Does Obama refer to the destructive zealotry of Jeramiah Wright? Hell no, that bigotted zealot is Obama's very own spiritual adivsor, in his own words. Obama is no Christian, he is a fraud from the word go. He sat and worshipped in a 'church' that railed against the white man and Jews, and grotesquely misinterpreted the Bible into a tool of hate. What we see in Obama is a man who was, as he just related, raised by atheists, apostates of the Christian religion, skeptics of all religions, and muslims. Obama is a man whose personality was forged by the forces of an unstable family life, the sense of persecution by the caucasion half of his multi-racial heritage, (a blood line he seems to have rejected, as he calls himself a "black man"), religious indifferentism and abandonment. In other words, Obama is one very conflicted and angry man. His religious idiology reflects this, and it doesn't seem to leave a lot of room for the prosperity of Christianity in America, as I see it. Christianity is a prozelityzing religion spread by (the) Word; but this evangelization is what Obama sees as "the destructive force of zealotry".
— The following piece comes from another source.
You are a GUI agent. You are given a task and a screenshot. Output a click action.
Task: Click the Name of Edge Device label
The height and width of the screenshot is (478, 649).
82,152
What Obama is eloquently describing is the 'religion of man', humanism, intellectualism, (he calls it "the healing power of understanding"); and this false religion seeks only one thing, to destroy the Truth by mingling together all faiths, thereby diluting them all. Notice he delcared "there is no God who condones the destruction of innocent life", whereby he indicts himself before God because there is no man more pro-abortion than he is. He also seeks to bury the brutal truth about Islam, a 'religion' that commands its adherents to convert others by the sword, and to behead those who reject this conversion, with special attention to CHRISTIANS AND JEWS. It rather seems that "allah" does, after all, condone the killing of innocents.

Obama is the most dangerous man of our times, period. He will seek to overturn everything our nation was built upon, personal freedom, capitalism, even the rock of faith. And he will seek to do it from within, openly, overtly and boldly. Will Christians now respond to this dangerous man in a strong, unified way? Or will Obama succeed in destroying the fabric of the greatest nation in human history?

22 posted on 02/05/2009 8:53:48 AM PST by rangeryder (If a man says something in the woods, is he still wrong?)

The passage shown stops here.